Instructions to follow
Reproduce the listing below with every instance of "To accomplish" swapped for "To complete" and nothing else changed.
**** Records to use ****
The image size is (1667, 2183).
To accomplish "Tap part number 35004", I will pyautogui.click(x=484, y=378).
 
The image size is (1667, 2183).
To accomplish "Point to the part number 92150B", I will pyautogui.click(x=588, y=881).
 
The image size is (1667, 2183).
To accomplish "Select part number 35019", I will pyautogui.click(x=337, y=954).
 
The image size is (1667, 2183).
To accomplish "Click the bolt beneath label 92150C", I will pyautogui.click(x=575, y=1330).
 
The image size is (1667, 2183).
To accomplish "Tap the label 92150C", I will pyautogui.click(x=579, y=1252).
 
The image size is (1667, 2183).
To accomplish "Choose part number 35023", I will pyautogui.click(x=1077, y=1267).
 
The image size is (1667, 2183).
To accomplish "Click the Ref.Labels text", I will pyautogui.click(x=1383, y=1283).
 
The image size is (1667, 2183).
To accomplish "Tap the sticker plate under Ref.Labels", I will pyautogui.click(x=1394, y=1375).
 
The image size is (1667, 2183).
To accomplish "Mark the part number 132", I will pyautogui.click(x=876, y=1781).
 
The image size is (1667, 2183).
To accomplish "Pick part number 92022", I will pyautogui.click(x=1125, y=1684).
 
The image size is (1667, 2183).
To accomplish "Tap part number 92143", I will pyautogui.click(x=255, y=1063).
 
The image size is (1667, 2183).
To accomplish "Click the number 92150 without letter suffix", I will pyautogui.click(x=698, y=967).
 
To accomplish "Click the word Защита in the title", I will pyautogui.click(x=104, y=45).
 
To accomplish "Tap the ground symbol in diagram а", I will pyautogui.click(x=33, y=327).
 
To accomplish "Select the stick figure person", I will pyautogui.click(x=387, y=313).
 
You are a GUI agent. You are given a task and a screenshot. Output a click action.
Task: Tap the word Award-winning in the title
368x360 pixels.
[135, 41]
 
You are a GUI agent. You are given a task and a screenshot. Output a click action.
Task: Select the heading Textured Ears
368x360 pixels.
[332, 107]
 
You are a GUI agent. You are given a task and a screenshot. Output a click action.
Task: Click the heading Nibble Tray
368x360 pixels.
****
Answer
The image size is (1667, 2183).
To complete "Tap part number 35004", I will pyautogui.click(x=484, y=378).
 
The image size is (1667, 2183).
To complete "Point to the part number 92150B", I will pyautogui.click(x=588, y=881).
 
The image size is (1667, 2183).
To complete "Select part number 35019", I will pyautogui.click(x=337, y=954).
 
The image size is (1667, 2183).
To complete "Click the bolt beneath label 92150C", I will pyautogui.click(x=575, y=1330).
 
The image size is (1667, 2183).
To complete "Tap the label 92150C", I will pyautogui.click(x=579, y=1252).
 
The image size is (1667, 2183).
To complete "Choose part number 35023", I will pyautogui.click(x=1077, y=1267).
 
The image size is (1667, 2183).
To complete "Click the Ref.Labels text", I will pyautogui.click(x=1383, y=1283).
 
The image size is (1667, 2183).
To complete "Tap the sticker plate under Ref.Labels", I will pyautogui.click(x=1394, y=1375).
 
The image size is (1667, 2183).
To complete "Mark the part number 132", I will pyautogui.click(x=876, y=1781).
 
The image size is (1667, 2183).
To complete "Pick part number 92022", I will pyautogui.click(x=1125, y=1684).
 
The image size is (1667, 2183).
To complete "Tap part number 92143", I will pyautogui.click(x=255, y=1063).
 
The image size is (1667, 2183).
To complete "Click the number 92150 without letter suffix", I will pyautogui.click(x=698, y=967).
 
To complete "Click the word Защита in the title", I will pyautogui.click(x=104, y=45).
 
To complete "Tap the ground symbol in diagram а", I will pyautogui.click(x=33, y=327).
 
To complete "Select the stick figure person", I will pyautogui.click(x=387, y=313).
 
You are a GUI agent. You are given a task and a screenshot. Output a click action.
Task: Tap the word Award-winning in the title
368x360 pixels.
[135, 41]
 
You are a GUI agent. You are given a task and a screenshot. Output a click action.
Task: Select the heading Textured Ears
368x360 pixels.
[332, 107]
 
You are a GUI agent. You are given a task and a screenshot. Output a click action.
Task: Click the heading Nibble Tray
368x360 pixels.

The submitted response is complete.